"Ils", ou "Elles", sont tous d'accord, à gauche: la vocation de la gauche est de faire du social et du sociétal. Pas l'un, ou l'autre. 

Quant à la droite, elle examine l'action sociale, et critique la méthode la plus commune: déshabiller Paul pour habiller Jacques, et elle voit ses réformes sociétales d'un oeil trop facilement réactionnaire ou conservateur. Le "tout ce qui sera permis deviendra obligatoire" fonctionne à tout va.

La gauche est maintenant au pouvoir, depuis six mois et pour encore quatre ans et demi. Elle dispose d'une majorité à l'Assemblée Nationale et , même, au Sénat....quand les communistes et les verts le veulent bien. Tout le monde devrait être content, direz-vous!

Et bien, non, toute la gauche n'est pas contente. Une partie reproche au président et au gouvernement de ne pas faire assez de social et de faire diversion avec du sociétal. Quand la passion de l'ignorance vous tient!

Pourquoi la gauche peut faire, en toute tranquillité, du "sociétal"? Parce qu'elle dispose de la majorité pour le faire, et que ça ne coûte rien. Nulle nécessité de prélever un impôt nouveau pour le mariage pour tous ou pour moderniser nos mentalités sur la fin de la vie.

Il n'en est pas du tout de même pour le social. Comment faire un effort sur la condition ouvrière quand notre économie marchande se désagrège à grande vitesse, mettant au chômage des centaines de salariés, de tous niveaux de qualification, chaque semaine? On a beau faire des prières, avec ou sans moulin "ad hoc", les faits de non-rentabilité sont têtus, les achats de biens durables se portent sur les produits chinois, d'origine ou fabriqués sous licence. Personne de sensé ne peut croire que l'acier de Florange pourrait être moins cher que celui de Dunkerque ou Fos-sur-Mer.

Après avoir commencé par satisfaire une catégorie réduite de salariés, en lui permettant de partir à la retraite à 60 ans, moyennant un surcroit de cotisations à la charge des entreprises et des salariés, le Gouvernement se retrouve avec un rapport alarmant sur le financement des retraites, pourtant réformées avec peine par Sarkozy. En fait, ce sont les retraites complémentaires, celles qui sont gérées paritairement par le patronat et les salariés, qui sont menacées par un déficit grandissant. Elles assurent plus de 50% du montant des retraites. La crise est bien sûr, en cause: les chômeurs et les entreprises en faillite ne paient plus de cotisations. Dire en passant que cette nouvelle mauvaise nouvelle sur la situation des retraites est de la faute de Sarkozy est de bonne guerre. La consigne est d'en user sans modération.

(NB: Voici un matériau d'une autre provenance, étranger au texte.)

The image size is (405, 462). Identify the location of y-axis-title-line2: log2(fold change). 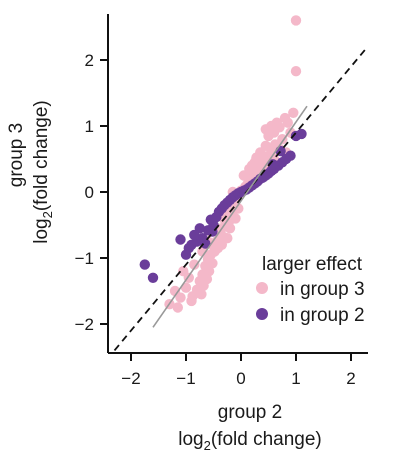
(43, 172).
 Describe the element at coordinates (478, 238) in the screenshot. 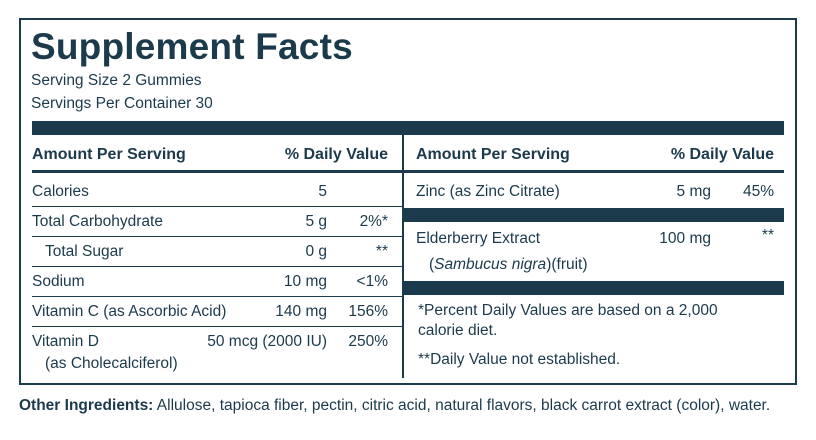

I see `nutrient-name: Elderberry Extract` at that location.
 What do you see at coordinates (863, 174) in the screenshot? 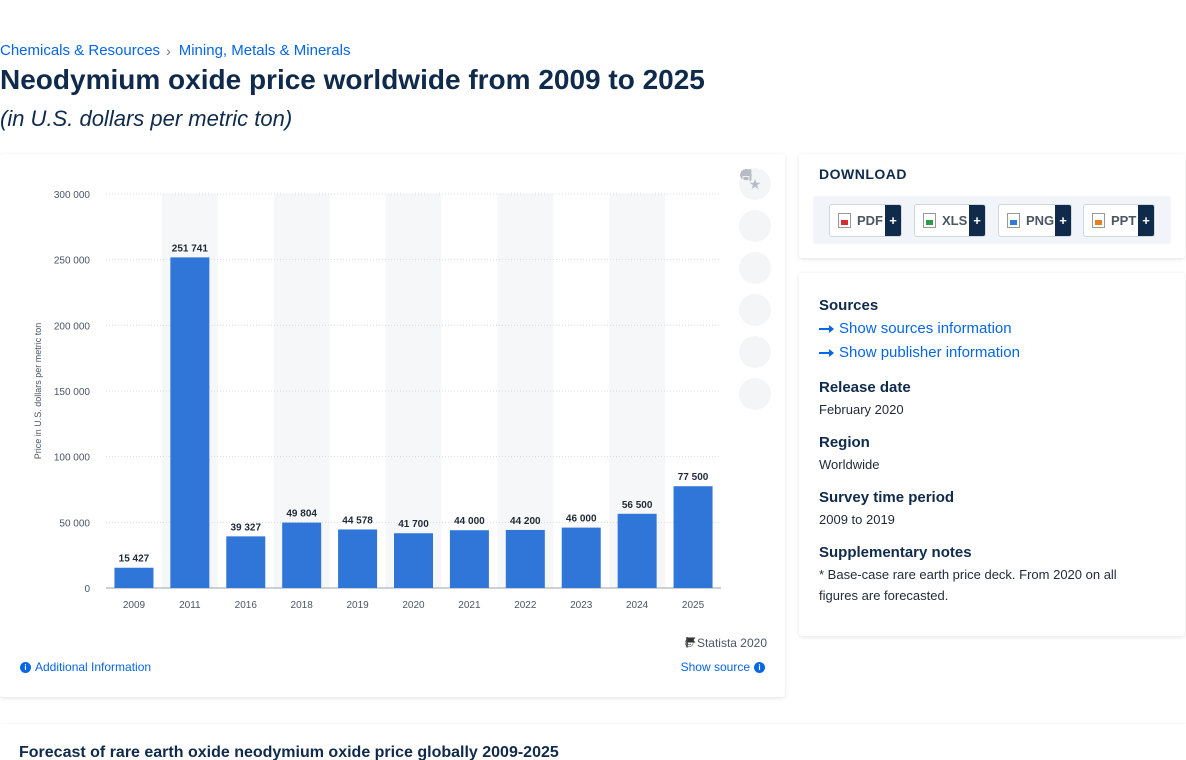
I see `download-title: DOWNLOAD` at bounding box center [863, 174].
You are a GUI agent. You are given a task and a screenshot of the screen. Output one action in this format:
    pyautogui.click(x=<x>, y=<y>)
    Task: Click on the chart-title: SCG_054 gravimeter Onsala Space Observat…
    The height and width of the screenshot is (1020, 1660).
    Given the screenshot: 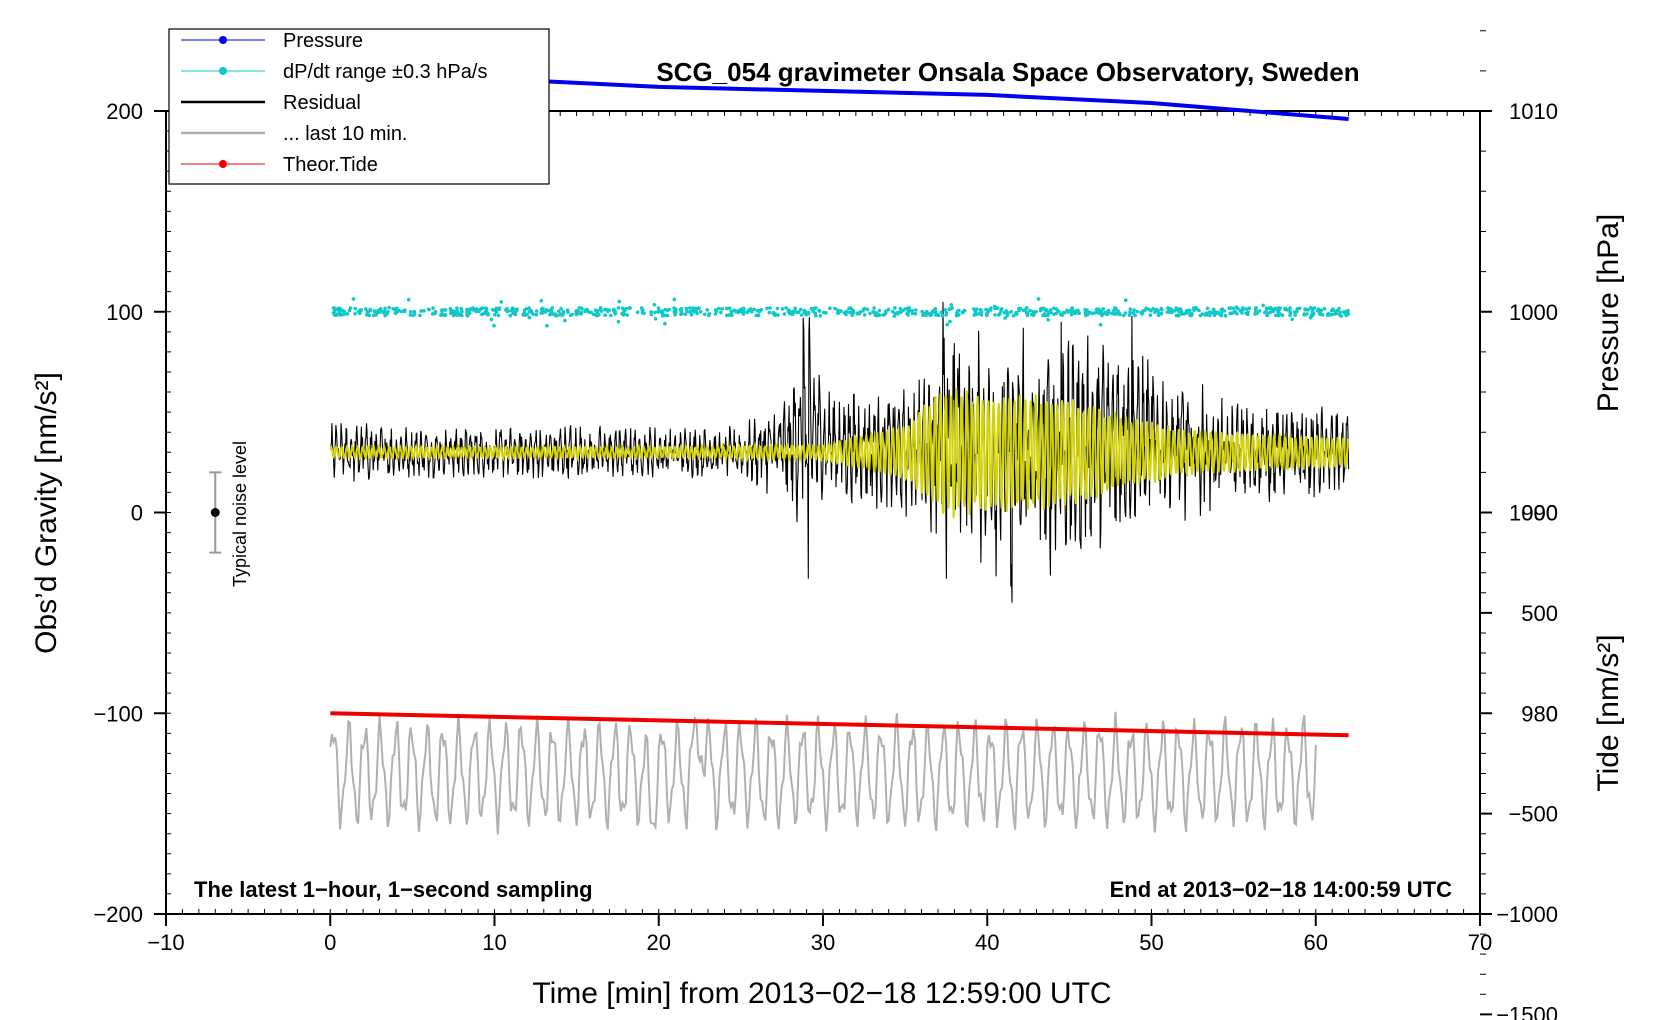 What is the action you would take?
    pyautogui.click(x=1008, y=72)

Il y a déjà quelques années que les retraites sont grignotées par un décrochement de l'inflation. Elle ne sont plus indexées sur les salaires, qui, malgré la crise, suivent d'un peu moins loin l'inflation. Toute retraite versée en France subit 2% de perte de pouvoir d'achat, par an. Le montant des cotisations nécessaires n'augmente pas, car les entreprises n'en peuvent plus, et les salariés, aussi. 

Comment faire bonne chère avec peu d'argent? Cette question taraude les vrais responsables de l'économie. Dans les pays vraiment en difficulté, Grèce, Espagne, Portugal, les salaires et les pensions ne se sont pas contenté de stagner. Ils et elles ont diminué, de 20%, ou plus.

Nous tenons à notre système par répartition, et nous avons raison. Où en serions-nous si nous avions écouté les chantres de la capitalisation? Il n'empêche, le fonctionnement de ce système n'est pas encore bien installé dans les esprits, même de responsables. L'épée de Damoclès, c'est le chômage des jeunes, pour la plupart, sans compétence professionnelle précise. "On" ne peut pas demander aux 75% des jeunes qui ont trouvé du travail de payer plus, de rogner leur niveau de vie déjà bien faible.

Déjà, un nombre croissant de jeunes diplômés tentent leur chance dans l'émigration. Ils ont raison de penser à leur présent et à leur avenir, et j'espère qu'ils le font de manière avisée, car, ailleurs qu'en France, la protection n'est pas aussi perfectionnée.

Conclusion: la gauche française pourra faire du sociétal sans modération. L'économique, et partant, le social, restent ses points faibles, en raison de ses rigidités dogmatiques....et de celles de l'arithmétique!